The report also said that law enforcement officers at a death scene could not always contact the office after business hours, and that the office struggles to maintain basic supplies such as face shields and gloves.

Other findings included:

No written policies and procedures on body handling and evidence collection;

Little training of employees;

Little focus on the health and safety of employees and visitors;

Poor body handling procedures;

A creeping culture of indifference and a demoralized staff;

Little security of the South End headquarters;

No coordination between the Boston headquarters and Holyoke and Worcester offices.

But supporters of Flomenbaum criticized his dismissal and said he was being made a scapegoat for chronic problems that long preceded his arrival.

"I am quite sure that the office is in better shape than when he arrived," said Patricia O'Malley, director of pediatric emergency services at MassGeneral Hospital for Children. "I am very
disappointed in the outcome."

O'Malley, who worked with Flomenbaum on a child fatality review team, said Patrick's decision to fire him will make it harder to attract a qualified replacement.

"It is not going to inspire confidence," she said.

Joseph Prahlow, president of the National Association of Medical Examiners, said he did not believe Flomenbaum received the necessary political and financial backing to overhaul a shoestring operation.

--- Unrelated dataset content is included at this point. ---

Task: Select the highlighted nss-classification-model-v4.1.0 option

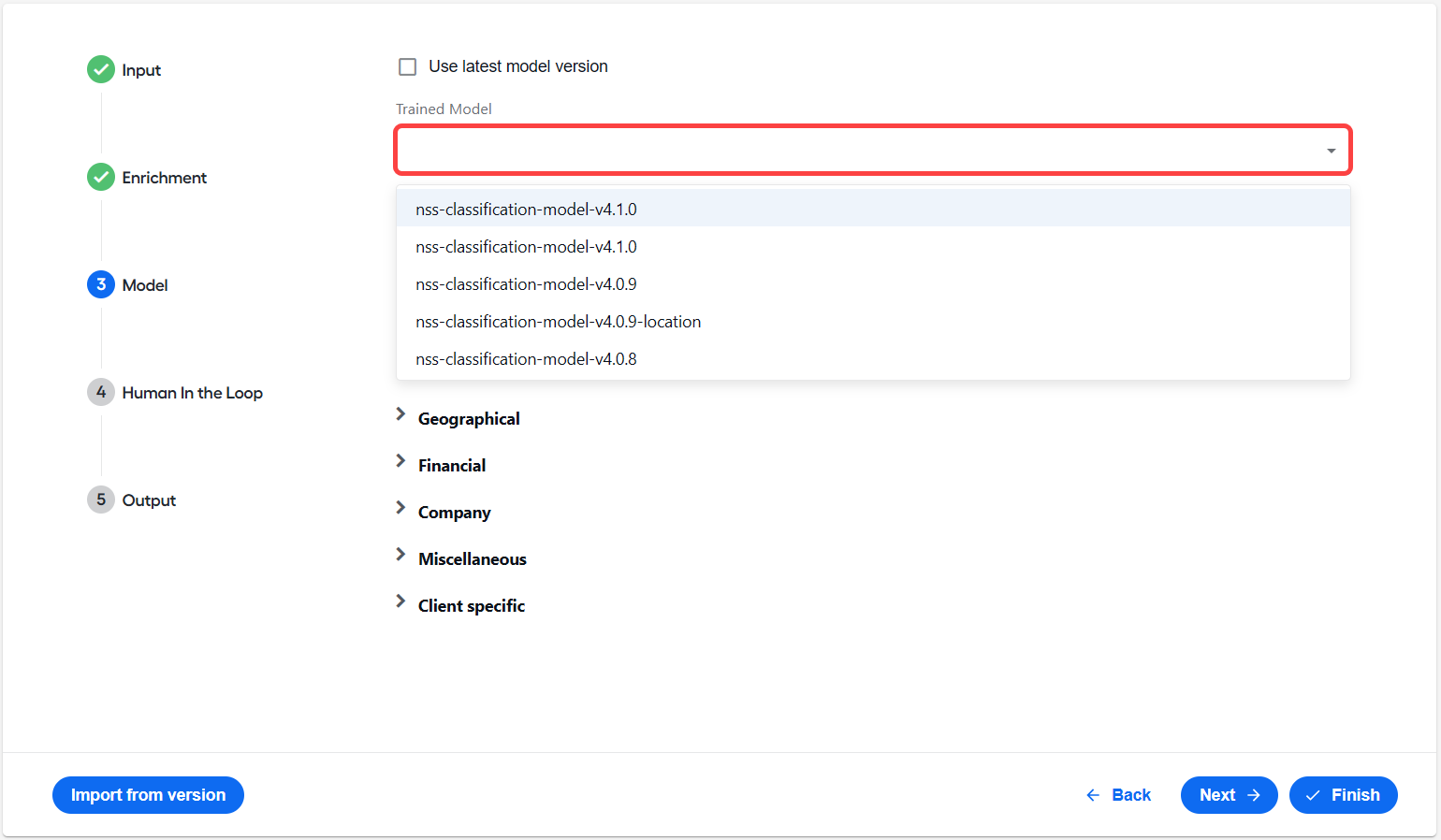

"When you're trying to move bodies and your facilities are not sufficient to handle them, the last thing you're going to have time for is working on a written policy," he said.

Peter Stefan, who runs a Worcester funeral home, said that he considered Flomenbaum a "total victim" and that the office is woefully underfunded.

But the report said below-average funding "does not begin to explain the long-term and persistent problems of this agency. Unlimited funding of this agency would not fix it in its current state."